The California Apartment Association likewise asked LA County to seek feedback from owners about the right timeline for a retrofit order. An interview request from The Independent met with no response.

Still, Mr Vazquez believes that retrofit mandates can work if building owners have proper incentives. Even without spending state funds, officials could relax planning rules and other forms of red tape in exchange for retrofitting, or bid for some of the $1.3 trillion in federal funding released by Joe Biden's landmark 2021 infrastructure law.

"These buildings [collapsing] can damage the pedestrian on the street; they can damage other safe buildings that are adjacent to them," he says. "It should be looked at as public infrastructure and a public benefit."

Mr Paret is sanguine about these headwinds, saying that engineers like himself sometimes need a “reality check” about local governments’ long list of competing priorities. Nevertheless, he, Mr Kraus, and Mr Vazquez all said the calamity in Turkey could help shift public opinion and catalyse government action.

"I expect and can well imagine that there will already have been some very heated homeowners' association meetings, with some members being frightened and demanding action in ways that maybe weren't happening before," says Mr Paret. "Whether the heated meetings translate to actual results – that I'm not so confident in."

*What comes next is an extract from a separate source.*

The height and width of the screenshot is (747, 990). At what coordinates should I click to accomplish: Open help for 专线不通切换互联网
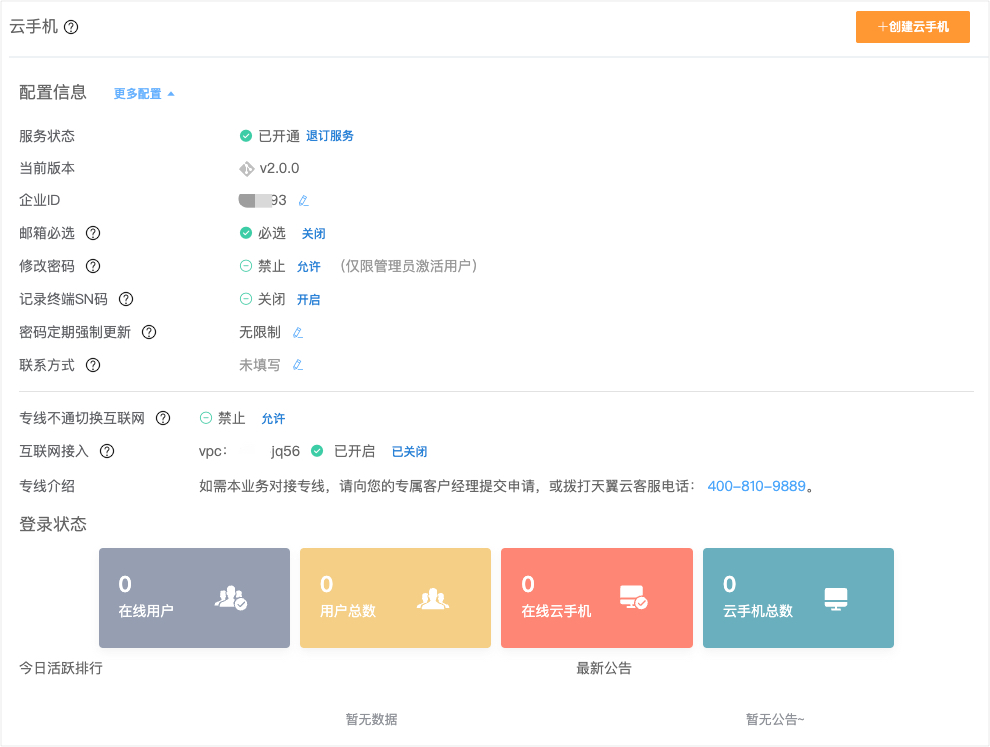pos(163,418)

Until then, Mr Leum has stark advice for West Coast residents that does not require any government intervention. "The lesson to be learned is that there won't be enough rescue personnel," he says. "If a similar situation happens in the US, it's going to be primarily neighbour helping neighbour...

"So get to know their neighbours, because there's a pretty good chance that your life might depend on them, and theirs might depend on you."